- Side-A label of the US vinyl single

Single by Harry Chapin

from the album Verities & Balderdash
- B-side: "Vacancy"
- Released: October 1, 1974
- Studio: Connecticut (Bridgeport, Connecticut)
- Genre: Folk rock; soft rock;
- Length: 3:45 (album version); 3:29 (single version);
- Label: Elektra
- Songwriters: Harry Chapin; Sandra Chapin;
- Producer: Paul Leka

Harry Chapin singles chronology
| "W.O.L.D." (1973) | "Cat's in the Cradle" (1974) | "What Made America Famous?" (1974) |

= Cat's in the Cradle =

1974 single by Harry Chapin

"Cat's in the Cradle" is a folk rock song by American singer-songwriter Harry Chapin, from his fourth studio album, Verities & Balderdash (1974). The single topped the US Billboard Hot 100 in December 1974. As Chapin's only number-one song, it became his signature song and a staple for folk rock music. Chapin's recording of the song was nominated for the 1975 Grammy Award for Best Male Pop Vocal Performance and was inducted into the Grammy Hall of Fame in 2011.

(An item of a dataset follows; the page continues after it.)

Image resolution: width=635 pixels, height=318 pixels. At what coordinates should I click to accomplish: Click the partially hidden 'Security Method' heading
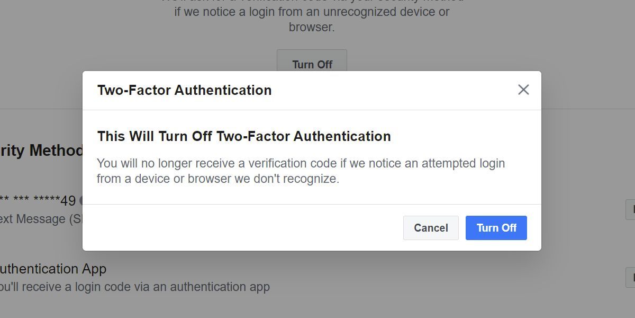[41, 151]
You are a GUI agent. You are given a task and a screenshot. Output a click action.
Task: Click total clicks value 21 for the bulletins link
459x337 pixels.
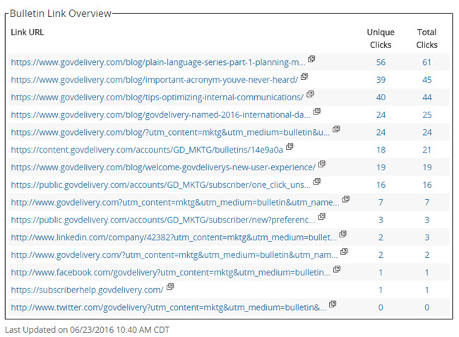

==Composition and background==
"Cat's in the Cradle" is narrated by a man who becomes a father in the first stanza. He is constantly too busy with his work to spend time with his son, despite his son looking up to him and promising he will grow up to be just like him. When the son graduates from college, he declines his father's offer to relax with him and instead asks for the car keys. In the final stanza, the now-retired father calls his adult son and asks to spend some time together, but the son is now too busy with his own work and family to spend time with his dad, and the father realizes his son has indeed grown up to be just like him.

The chorus references the children's game cat's cradle, silver spoons as traditional baby gifts, as well as the nursery rhymes Little Boy Blue and The Man in the Moon.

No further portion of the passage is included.